--- Task instructions ---
1 - Reproduce the article about the former Carraway hospital site, starting with "According to local" and going on through "items left behind.", and swap "multiuse" for "mixed-use".
2 - In the article about the former Carraway hospital site, how large was the incentive package the city council approved for the redevelopment?
3 - Write the next part of the article about the former Carraway hospital site, continuing from where it stops.

What was once a bustling and thriving area of Birmingham, Alabama, eventually became an economic blight, including the former Carraway Methodist Medical Center. That’s all changing now, thanks to a developer and a demolition contractor.
Established in 1908, the hospital was formerly a Level 1 trauma center. Financial setbacks eventually led to the closure of the facility in 2008. As the old Carraway hospital sat vacant, weeds crept up outside the perimeter. Graffiti appeared on the buildings. The old, tired medical center began to crumble from the inside.
Enter Corporate Realty and a plan for redevelopment. In 2020, the company worked with the city of Birmingham and the city council to get approval for rezoning the 50-acre site. In addition to the rezoning, the city council approved a $13 million incentive package for the property redevelopment.
According to local news reports in Birmingham, the developer plans to convert the former medical center site in north Birmingham into a multiuse development called The Star Uptown. Corporate Realty selected the development name in reference to the iconic blue star sitting atop the hospital. The new development will include office, retail, entertainment, hotel and multifamily residential space.
Corporate Realty selected contractor Britt Demolition & Recycling to perform the demolition project. But before any demolition work began, superintendent Melissa Britt led a crew that performed a salvage operation. Owner Tommy Britt says there are always items left behind.
“Melissa goes in and separates the items into whatever we can sell,” Tommy says. “She salvages the copper, the lead, the electrical components — anything inside the building. She manages the process, gets it all out of the building, puts it on trucks and ships it out.”

--- Input data ---
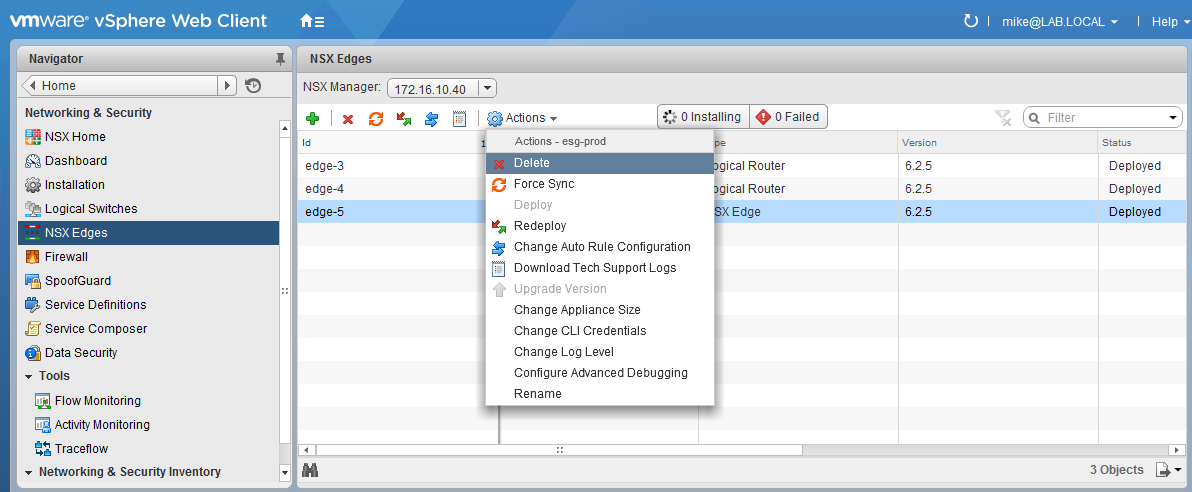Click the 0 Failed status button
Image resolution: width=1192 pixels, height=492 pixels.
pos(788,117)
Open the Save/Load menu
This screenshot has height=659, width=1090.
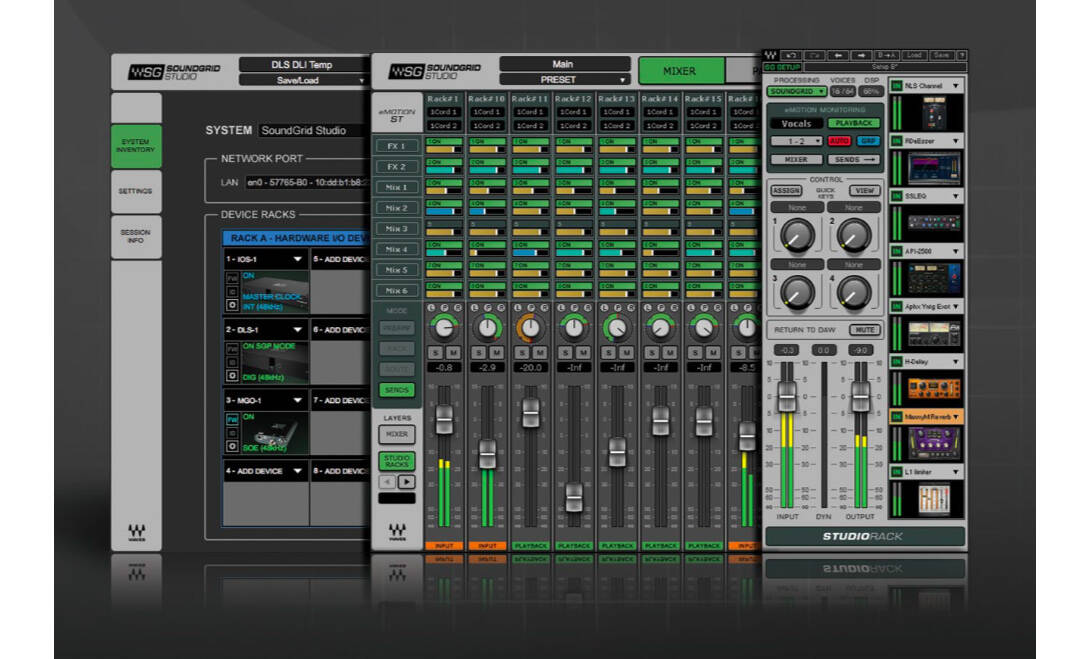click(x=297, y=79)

--- Task-by-task results ---
1 -
According to local news reports in Birmingham, the developer plans to convert the former medical center site in north Birmingham into a mixed-use development called The Star Uptown. Corporate Realty selected the development name in reference to the iconic blue star sitting atop the hospital. The new development will include office, retail, entertainment, hotel and multifamily residential space.
Corporate Realty selected contractor Britt Demolition & Recycling to perform the demolition project. But before any demolition work began, superintendent Melissa Britt led a crew that performed a salvage operation. Owner Tommy Britt says there are always items left behind.

2 - $13 million

3 -
Construction is second nature to Melissa. She’s been involved in the company for nearly 20 years, but recently took a leadership position as a superintendent.
“I have a crew size ranging from five up to 40,” Melissa says. “We go inside the building first and salvage nonferrous metal, anything that a magnet doesn’t stick to (copper, brass, aluminum, stainless steel), we pull it out, we process it and send it off. I came up with different ways of getting it out faster and more efficiently than before.
“I have it down to a science, almost,” she continues. “Every little thing that we do, like how we remove the plates off the wall. That way the process goes faster. Time is money, and we’ve got to hurry up and get out so the heavy equipment can come in and start taking down the building.”
In late July, Britt Demolition & Recycling prepared to begin tearing down most of the structures on the site. Led by Tommy, the employees moved their heavy construction equipment into place.
“This project is a million square feet of demolition and gutting of the old Carraway Methodist hospital for Corporate Realty,” Tommy says. “We’re tearing down about 650,000 square feet here: a complete teardown through the basement. We’re responsible for lowering the basements to five feet below grade. On the other 350,000 square feet, we’re gutting it out to the concrete structure.”
Tommy estimates that his company will work on the jobsite for nine months. While on-site, Tommy’s employees will recycle the concrete with a concrete grinder and the material will be used to refill the basements and the foundations.
An existing parking garage and at least one building on the property will be kept and renovated for future use.
One of the keys to Tommy’s demolition success is having the right equipment for each project. Not only do the machines have to be productive and versatile, but they need to be the correct size. Having a fleet of crawler excavators allows Tommy to best match the machines to the demolition project.
As Britt Demolition & Recycling started the demolition project, the company assigned three Doosan crawler excavators to begin the teardown. Early in the project, the company operated DX350LC-5, DX380LL-5 and DX490LC-5 excavators. Each machine was paired with a grapple attachment so the operator could grab parts of the building and tear it down.
In addition to the grapples, Britt Demolition & Recycling uses buckets, hammers, shears, concrete processors and magnets to separate and process the demolition debris.
“We have all the different attachments to go on almost each and every machine, so they’re all usable,” Tommy says.
Tommy estimates that at this jobsite, 85% of the waste — mostly concrete and metal — will be recycled. The brick will be repurposed,
and all the steel will be recycled.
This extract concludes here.